Work to complete:
1. Can you repeat the stretch of the Time Traveller plot summary from "A group of men, including" through "begins his story.", word for word?
2. Will you go on with the Time Traveller plot summary from the point where it stops?

Text shown:
╔══
A group of men, including the narrator, is listening to the Time Traveller discuss his theory that time is the fourth dimension. The Time Traveller produces a miniature time machine and makes it disappear into thin air. The next week, the guests return, to find their host stumble in, looking disheveled and tired. They sit down after dinner, and the Time Traveller begins his story.


The Time Traveller had finally finished work on his time machine, and it rocketed him into the future. When the machine stops, in the year 802,701 AD, he finds himself in a paradisiacal world of small humanoid creatures called Eloi. They are frail and peaceful, and give him fruit to eat. He explores the area, but when he returns he finds that his time machine is gone. He decides that it has been put inside the pedestal of a nearby statue. He tries to pry it open but cannot. In the night, he begins to catch glimpses of strange white ape-like creatures the Eloi call Morlocks. He decides that the Morlocks live below ground, down the wells that dot the landscape. Meanwhile, he saves one of the Eloi from drowning, and she befriends him. Her name is Weena. The Time Traveller finally works up enough courage to go down into the world of Morlocks to try to retrieve his time machine. He finds that matches are a good defense against the Morlocks, but ultimately they chase him out of their realm. Frightened by the Morlocks, he takes Weena to try to find a place where they will be safe from the Morlocks' nocturnal hunting. He goes to what he calls the Palace of Green Porcelain, which turns out to be a museum. There, he finds more matches, some camphor, and a lever he can use as a weapon. That night, retreating from the Morlocks through a giant wood, he accidentally starts a fire. Many Morlocks die in the fire and the battle that ensues, and Weena is killed. The exhausted Time Traveller returns to the pedestal to find that it has already been pried open. He strides in confidently, and just when the Morlocks think that they have trapped him, he springs onto the machine and whizzes into the future.
╚══
Records supplied:
╔══
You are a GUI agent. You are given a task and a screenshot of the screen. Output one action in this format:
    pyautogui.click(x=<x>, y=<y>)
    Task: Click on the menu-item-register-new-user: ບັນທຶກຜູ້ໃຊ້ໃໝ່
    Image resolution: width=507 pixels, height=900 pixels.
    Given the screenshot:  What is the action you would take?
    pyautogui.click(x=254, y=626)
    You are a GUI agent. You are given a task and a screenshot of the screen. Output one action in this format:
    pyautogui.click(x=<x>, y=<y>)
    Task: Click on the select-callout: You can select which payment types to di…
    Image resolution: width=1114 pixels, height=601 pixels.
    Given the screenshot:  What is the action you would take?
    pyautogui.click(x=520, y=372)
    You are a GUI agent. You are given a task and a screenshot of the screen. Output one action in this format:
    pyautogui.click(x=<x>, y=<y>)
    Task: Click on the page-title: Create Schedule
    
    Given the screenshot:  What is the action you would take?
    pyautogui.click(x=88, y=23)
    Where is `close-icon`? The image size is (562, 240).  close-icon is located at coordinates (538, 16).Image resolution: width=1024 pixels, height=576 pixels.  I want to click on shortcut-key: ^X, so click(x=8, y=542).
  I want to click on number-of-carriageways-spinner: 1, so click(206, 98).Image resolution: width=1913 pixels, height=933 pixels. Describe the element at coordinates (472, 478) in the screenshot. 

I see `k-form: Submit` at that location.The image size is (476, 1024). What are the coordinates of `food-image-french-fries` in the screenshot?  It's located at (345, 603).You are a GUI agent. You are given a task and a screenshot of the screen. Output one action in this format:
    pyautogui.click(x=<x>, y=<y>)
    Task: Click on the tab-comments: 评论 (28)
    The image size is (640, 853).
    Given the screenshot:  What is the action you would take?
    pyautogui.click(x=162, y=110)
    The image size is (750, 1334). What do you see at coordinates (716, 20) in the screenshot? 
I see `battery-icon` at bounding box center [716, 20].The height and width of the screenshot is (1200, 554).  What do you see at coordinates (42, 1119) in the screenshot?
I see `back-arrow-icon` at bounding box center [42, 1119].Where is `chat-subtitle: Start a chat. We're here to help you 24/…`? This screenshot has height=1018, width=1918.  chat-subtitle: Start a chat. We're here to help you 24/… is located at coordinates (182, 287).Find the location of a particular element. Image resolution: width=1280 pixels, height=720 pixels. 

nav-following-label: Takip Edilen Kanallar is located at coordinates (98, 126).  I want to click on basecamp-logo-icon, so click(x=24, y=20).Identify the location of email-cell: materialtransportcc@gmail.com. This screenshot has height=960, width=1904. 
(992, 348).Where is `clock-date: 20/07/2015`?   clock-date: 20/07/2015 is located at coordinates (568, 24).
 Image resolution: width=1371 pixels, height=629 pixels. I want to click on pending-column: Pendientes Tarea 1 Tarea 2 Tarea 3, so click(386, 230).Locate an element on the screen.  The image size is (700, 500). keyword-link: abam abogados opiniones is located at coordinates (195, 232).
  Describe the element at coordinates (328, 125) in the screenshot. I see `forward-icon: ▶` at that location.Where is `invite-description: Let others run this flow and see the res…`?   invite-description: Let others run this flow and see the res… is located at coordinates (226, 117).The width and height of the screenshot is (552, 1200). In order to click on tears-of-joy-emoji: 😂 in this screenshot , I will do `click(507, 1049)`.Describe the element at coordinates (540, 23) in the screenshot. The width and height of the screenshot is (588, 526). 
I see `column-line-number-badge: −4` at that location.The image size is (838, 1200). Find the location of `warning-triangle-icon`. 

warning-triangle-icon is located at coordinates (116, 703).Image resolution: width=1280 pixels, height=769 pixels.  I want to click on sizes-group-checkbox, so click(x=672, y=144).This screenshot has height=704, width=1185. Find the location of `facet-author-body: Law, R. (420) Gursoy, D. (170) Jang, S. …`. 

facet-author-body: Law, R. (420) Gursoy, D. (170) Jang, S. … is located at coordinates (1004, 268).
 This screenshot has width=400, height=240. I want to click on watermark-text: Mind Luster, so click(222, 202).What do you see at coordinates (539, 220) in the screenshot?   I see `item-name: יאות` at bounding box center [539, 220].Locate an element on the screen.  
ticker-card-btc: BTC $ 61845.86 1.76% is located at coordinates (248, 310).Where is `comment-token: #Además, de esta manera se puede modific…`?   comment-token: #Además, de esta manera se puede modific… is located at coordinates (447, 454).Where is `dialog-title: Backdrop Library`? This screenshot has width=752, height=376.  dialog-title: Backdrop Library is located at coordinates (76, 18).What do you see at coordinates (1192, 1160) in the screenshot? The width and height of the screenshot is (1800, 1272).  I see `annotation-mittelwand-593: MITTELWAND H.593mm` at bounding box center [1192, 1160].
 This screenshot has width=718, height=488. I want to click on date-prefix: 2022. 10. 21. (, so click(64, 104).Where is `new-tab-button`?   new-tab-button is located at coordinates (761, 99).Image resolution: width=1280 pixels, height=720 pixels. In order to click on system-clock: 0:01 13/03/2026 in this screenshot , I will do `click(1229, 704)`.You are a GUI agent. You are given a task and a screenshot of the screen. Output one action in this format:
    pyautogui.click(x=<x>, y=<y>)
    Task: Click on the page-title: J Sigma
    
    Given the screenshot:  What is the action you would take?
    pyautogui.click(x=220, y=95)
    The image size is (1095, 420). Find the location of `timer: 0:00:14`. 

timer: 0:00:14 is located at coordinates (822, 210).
╚══
Responses by item number:
1.
A group of men, including the narrator, is listening to the Time Traveller discuss his theory that time is the fourth dimension. The Time Traveller produces a miniature time machine and makes it disappear into thin air. The next week, the guests return, to find their host stumble in, looking disheveled and tired. They sit down after dinner, and the Time Traveller begins his story.

2.
The Time Traveller makes several more stops. In a distant time he stops on a beach where he is attacked by giant crabs. The bloated red sun sits motionless in the sky. He then travels thirty million years into the future. The air is very thin, and the only sign of life is a black blob with tentacles. He sees a planet eclipse the sun. He then returns, exhausted, to the present time. The next day, he leaves again, but never returns.


CRITICISM:

Darwinism is based on Charles Darwin theory of evolution so technically speaking Darwinism talks about human evolution and development and the story time machine shows how the time traveler go back to the past and travels in to the future to develop himself and to know the story behind his past. The book tells the story of a man, who is always referred to simply as The Time Traveler, who invents a time machine, which takes him to the year 802,701.  There, he finds that the human race has evolved into two species’ – the Eloi and the Morlocks.  On the face of it, the Eloi seem to live a wonderful existence, filled with pleasure.  However, the time traveler discovers that, as they want for nothing, and therefore have nothing to strive for, the Eloi have also seemingly lost the ability for intelligent thought.  (Without goals, there is no need for strategy and forethought).  However, there is a darker reality lurking underneath the surface (both literally and figuratively), in the Morlocks – a species who only come out in the darkness, and who inspire fear in the Eloi.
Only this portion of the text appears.